**YOUR ASSIGNMENT**
For the data that follows, state how many lines hold the string "value", giving the number by itself.

Stored records:
▬▬▬

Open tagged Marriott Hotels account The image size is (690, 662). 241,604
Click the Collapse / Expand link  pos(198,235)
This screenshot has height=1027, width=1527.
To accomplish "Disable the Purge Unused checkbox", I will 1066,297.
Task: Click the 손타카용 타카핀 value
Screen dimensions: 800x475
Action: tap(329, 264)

▬▬▬

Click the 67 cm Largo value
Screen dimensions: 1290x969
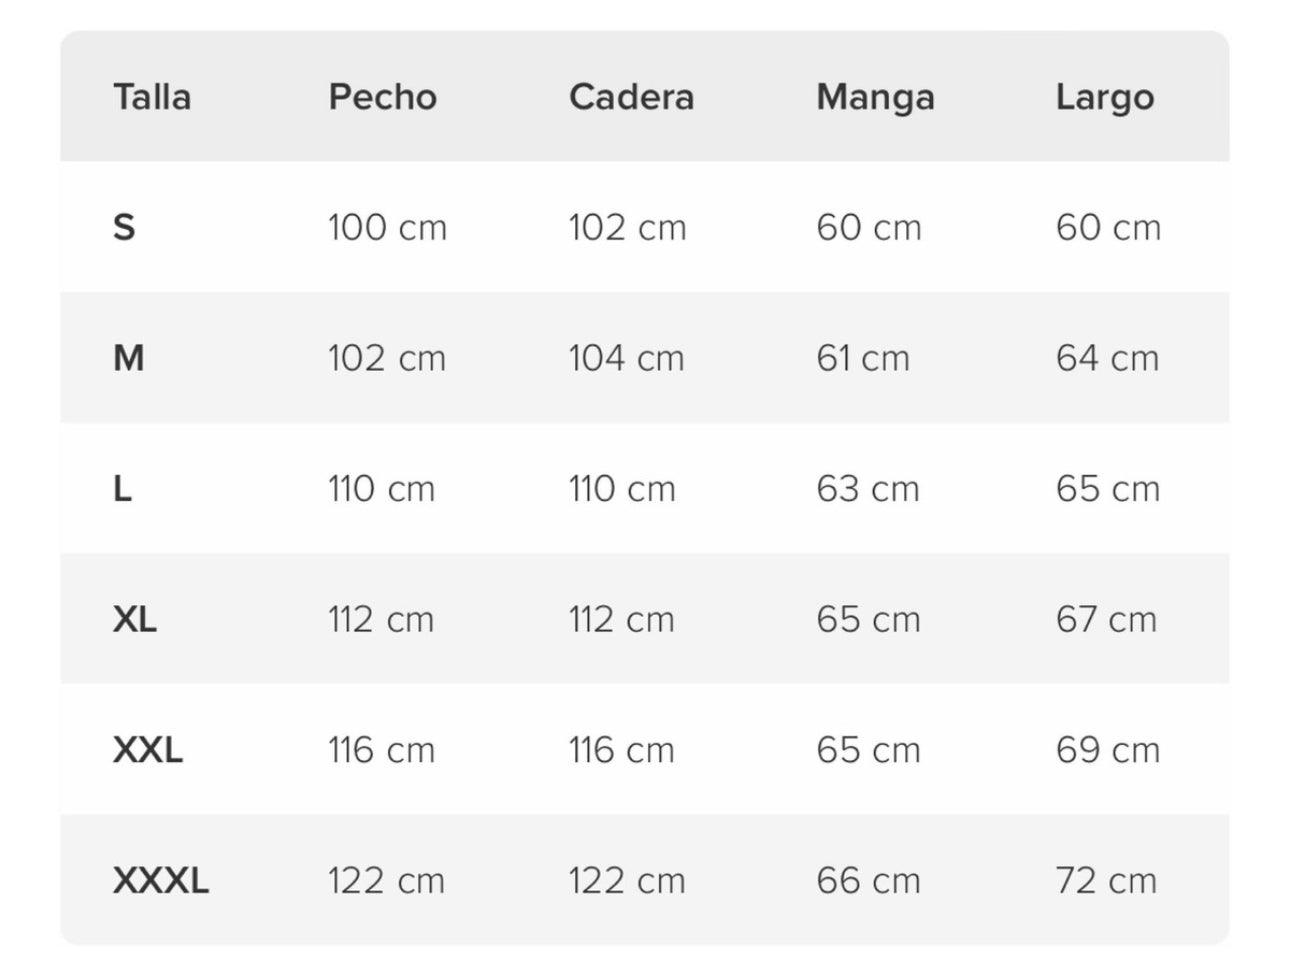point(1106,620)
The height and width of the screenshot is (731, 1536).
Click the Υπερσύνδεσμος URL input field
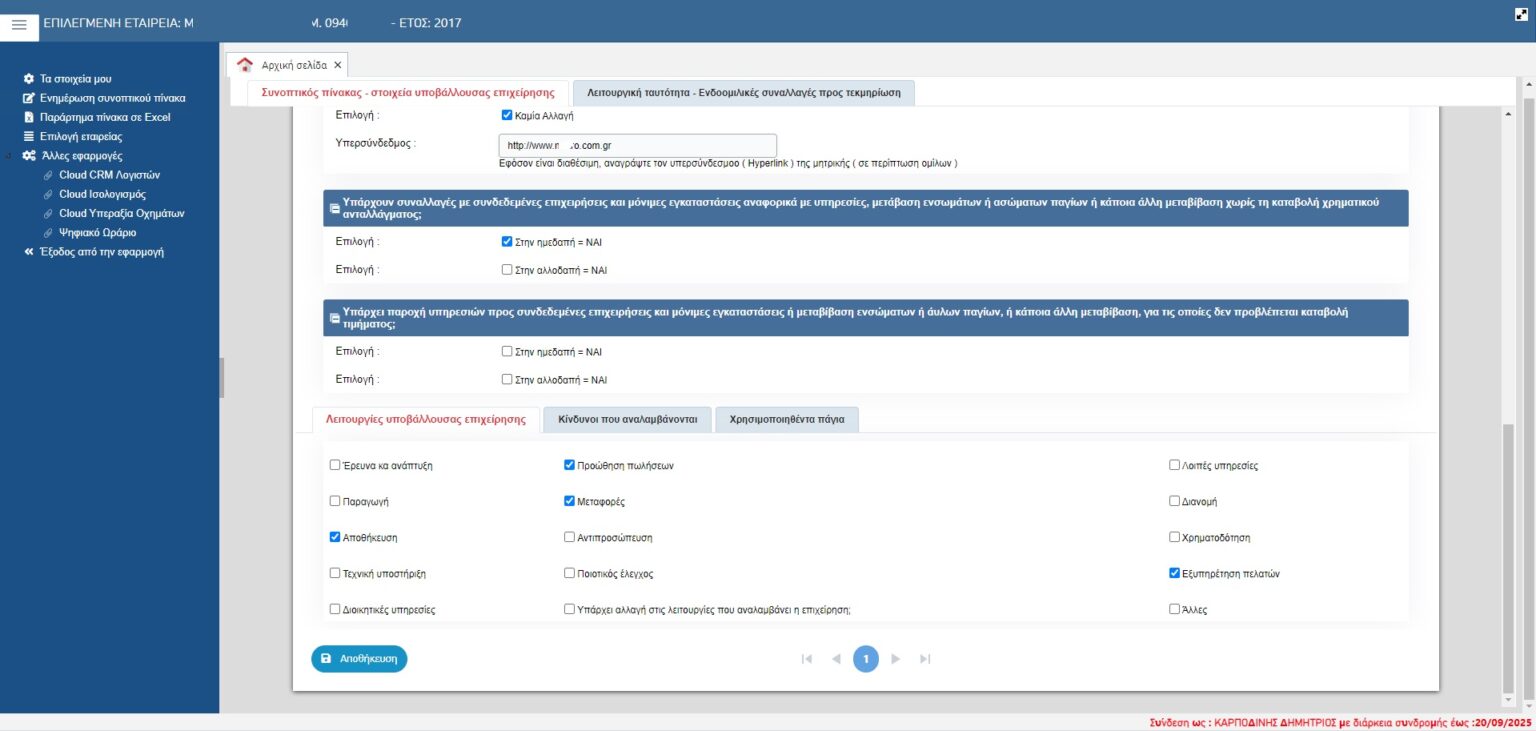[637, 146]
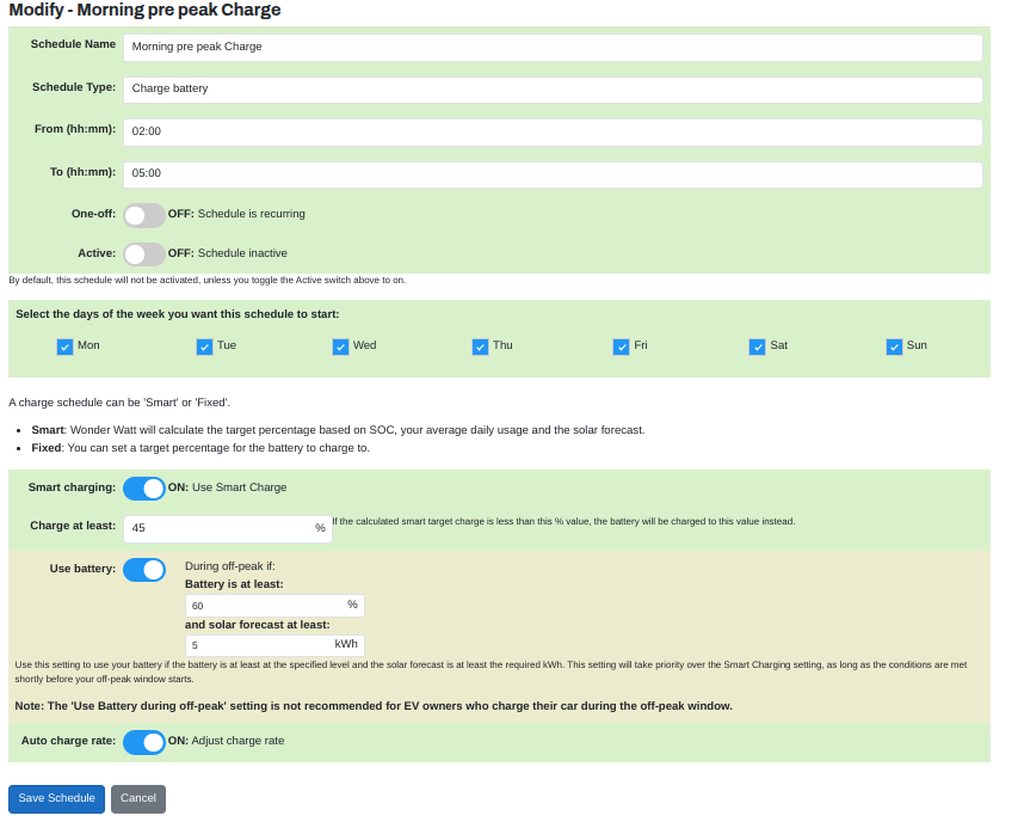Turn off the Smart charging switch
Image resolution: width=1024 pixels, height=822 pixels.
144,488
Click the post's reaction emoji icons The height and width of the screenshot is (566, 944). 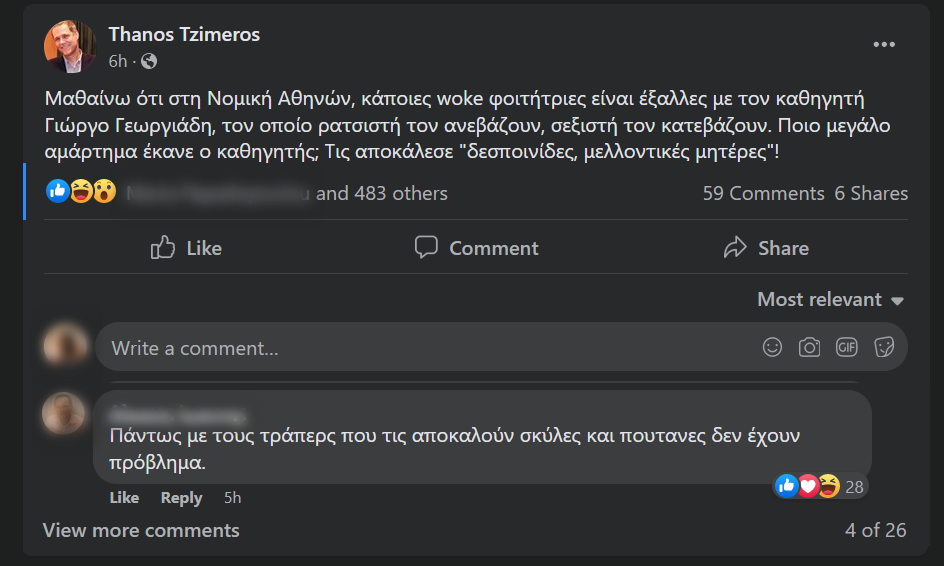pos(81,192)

▬▬▬

**FINISHED TASK**
2